At my uncle’s house I said to Pawnee and Etta: ‘Do you know how when you are grown up the weeks and years seem to pass more rapidly than they did when you were a child?’
We were sitting in the back room looking out of the double doors at the sun on the goose-pecked grass between the honeysuckles in the yard.
‘I know what that is;’ said Pawnee. “The world is speeding up.’
‘Of course it isn’t.’ Etta contracted her nostrils; it exaggerated the fineness of her noble nose for a moment. ‘Why should it?’
‘Why shouldn’t it?’
‘Well I hope it’s not, for my children’s sake.’
‘There. I was right,’ I said. ‘Rude but right. Sometimes when I know things I blurt them out. I can’t help it, it seems. But admit it, my dear.’
‘You are preoccupied,’ she replied. ‘Edmund is very skilful.’
‘What’s that? What is skilful?’ The other two both laughed.
Etta choked out: ‘Edmund is, Kit.’
And Pawnee added: ‘Let’s hope the world doesn’t speed up on him, then.’
‘My world is speeding up,’ I said. ‘I’m frightened.’
‘Nonsense,’ said Etta.

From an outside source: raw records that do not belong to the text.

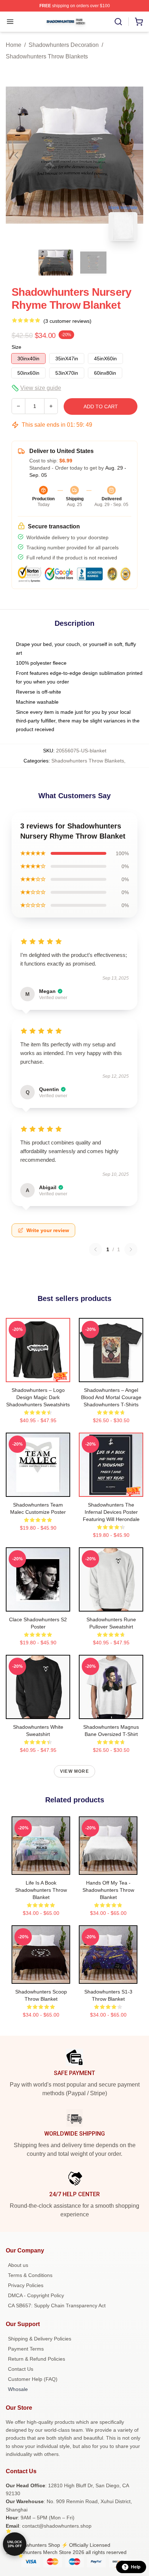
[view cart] (139, 21)
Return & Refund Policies (36, 2359)
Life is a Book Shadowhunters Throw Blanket (41, 1890)
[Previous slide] (17, 155)
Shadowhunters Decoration (64, 45)
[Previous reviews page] (95, 1249)
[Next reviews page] (130, 1249)
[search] (118, 21)
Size (16, 347)
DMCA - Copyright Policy (36, 2295)
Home (13, 45)
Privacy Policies (25, 2285)
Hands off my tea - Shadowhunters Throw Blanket (108, 1890)
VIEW (38, 1375)
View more (74, 1771)
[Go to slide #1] (55, 263)
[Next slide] (132, 155)
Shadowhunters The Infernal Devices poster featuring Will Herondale (111, 1512)
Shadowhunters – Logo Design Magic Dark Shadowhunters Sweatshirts (38, 1397)
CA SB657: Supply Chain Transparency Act (57, 2305)
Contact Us (20, 2369)
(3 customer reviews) (67, 321)
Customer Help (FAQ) (33, 2379)
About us (18, 2265)
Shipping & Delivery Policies (39, 2339)
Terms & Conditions (30, 2275)
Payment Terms (26, 2349)
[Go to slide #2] (93, 263)
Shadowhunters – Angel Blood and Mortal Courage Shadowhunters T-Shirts (111, 1397)
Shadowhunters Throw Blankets (47, 56)
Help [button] (135, 2567)
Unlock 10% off (14, 2544)
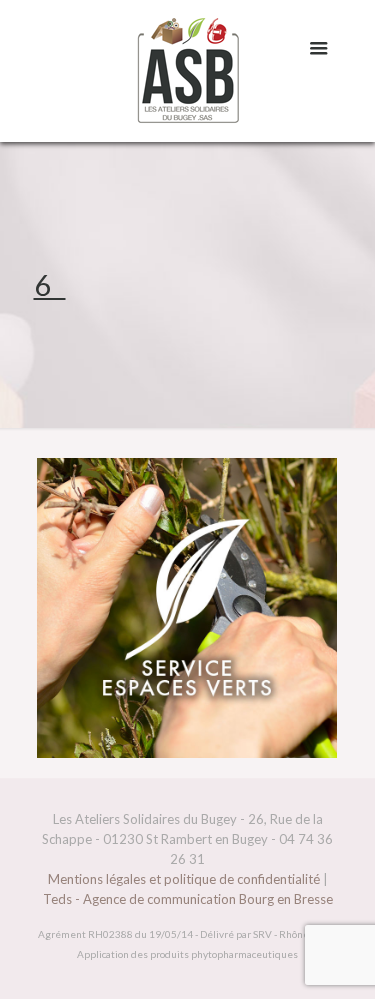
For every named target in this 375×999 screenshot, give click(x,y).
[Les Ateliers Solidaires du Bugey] (188, 71)
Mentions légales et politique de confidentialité (184, 879)
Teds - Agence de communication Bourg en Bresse (188, 899)
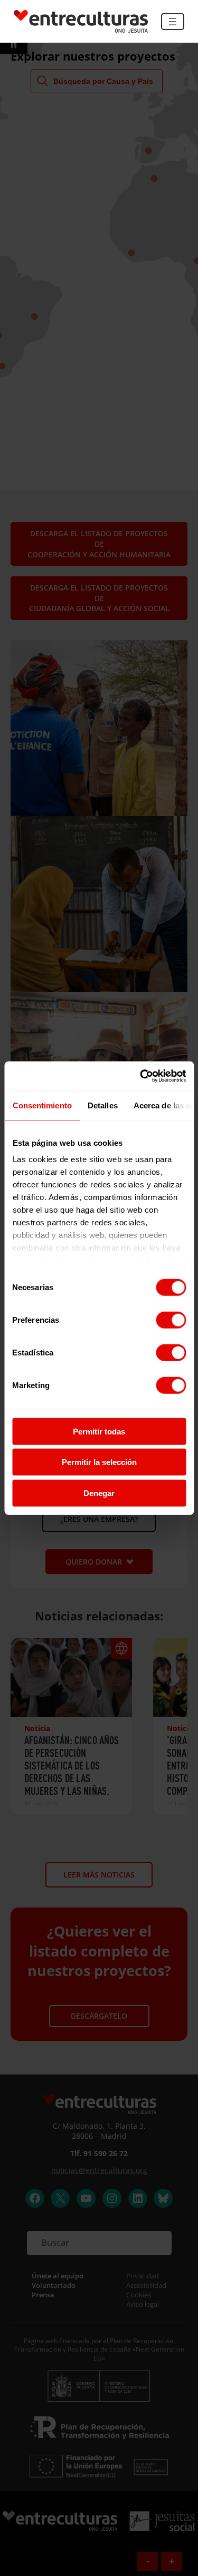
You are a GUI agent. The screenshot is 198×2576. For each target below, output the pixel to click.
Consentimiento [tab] (41, 1104)
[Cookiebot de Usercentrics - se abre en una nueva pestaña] (141, 1076)
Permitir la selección (99, 1462)
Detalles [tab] (102, 1104)
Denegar (99, 1492)
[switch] (171, 1319)
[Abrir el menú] (172, 21)
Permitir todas (99, 1431)
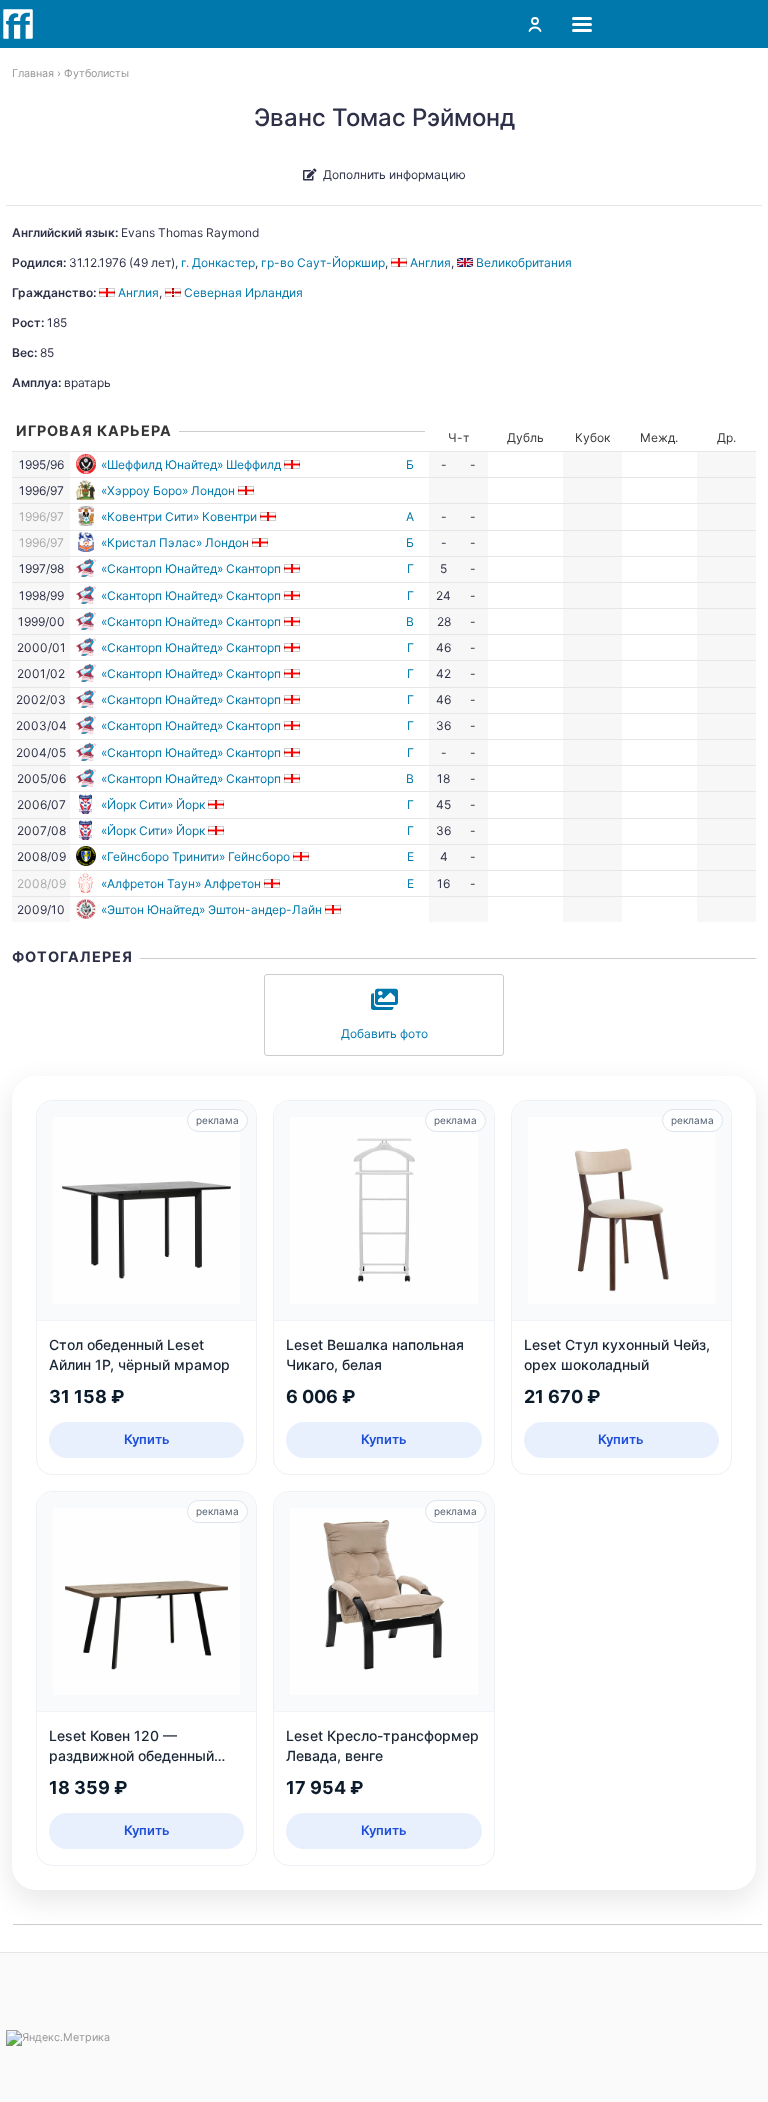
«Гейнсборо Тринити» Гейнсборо (195, 856)
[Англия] (293, 464)
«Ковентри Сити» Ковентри (179, 516)
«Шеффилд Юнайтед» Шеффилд (191, 464)
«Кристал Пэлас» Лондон (175, 542)
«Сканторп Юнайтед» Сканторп (191, 568)
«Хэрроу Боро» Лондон (168, 490)
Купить (147, 1439)
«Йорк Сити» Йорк (153, 804)
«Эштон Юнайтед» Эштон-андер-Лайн (211, 909)
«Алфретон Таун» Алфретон (181, 883)
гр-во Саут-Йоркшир (323, 262)
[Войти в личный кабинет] (535, 24)
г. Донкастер (218, 262)
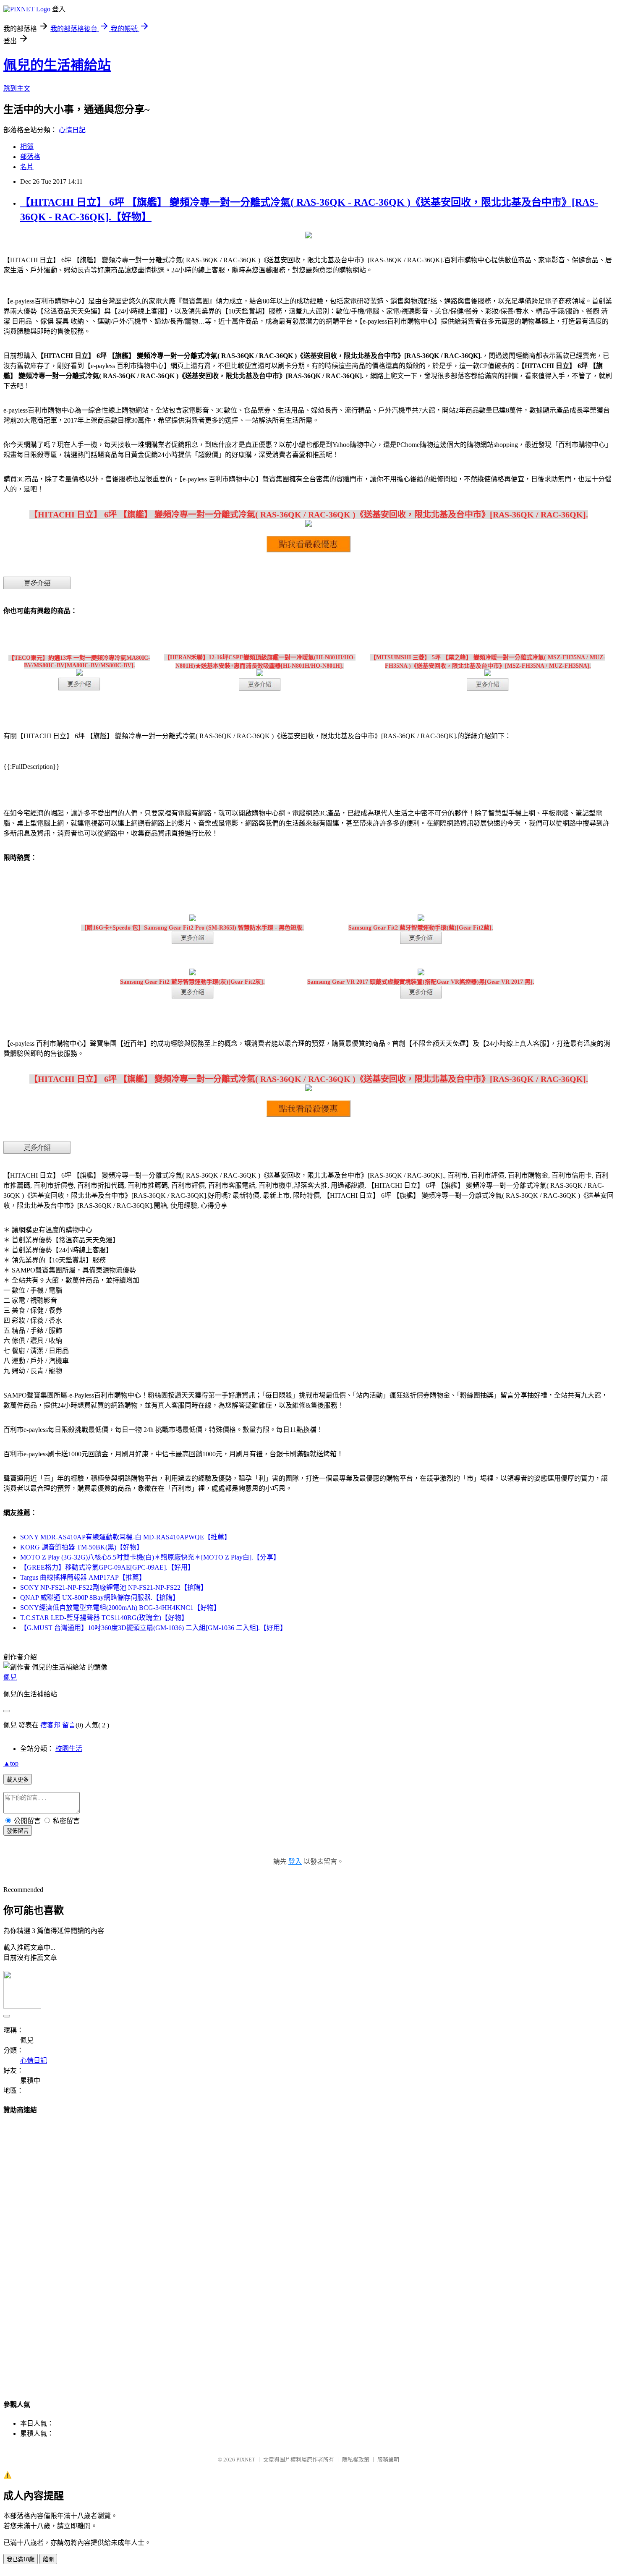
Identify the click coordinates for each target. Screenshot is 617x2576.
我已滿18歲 (20, 2559)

My uncle’s fine bracket clock chimed the quarter.
“This is a prismatic sextant, Charles, in a new mode. I finished it last night. You’ll be impressed with the notion, I believe.’
‘Isaac, your ingenuity. It’s very fine.’
‘Take it. With my esteem. Oh, and make sure you show it to some-one when you call at the Admiralty. What a pity Cherry Russell’s no longer quite placed.’
‘Isaac. I’m overwhelmed.’
‘I’ll teach you to use it.’
‘You don’t subscribe to this Millennialist hysteria, then?’
‘It’s not according to my calculations,’ said my uncle seriously. ‘And if we are to adjust our calendar the false prophets will find themselves mightily confused.’ Charles laughed.
Round the fire in the back room on an evening when the red curtains were drawn and only a few candles were lit, I said to Pawnee: ‘I was once a boy. I was changed by my uncle into a girl.’
‘I was once a polecat,’ she said. ‘Were you ever anything else, Etta?’
Etta came back into the room, from which she’d been half out, putting on her mantle. ‘I must get home. Could you tell Tony I’m ready, Kit. Are you ready, Pawnee?’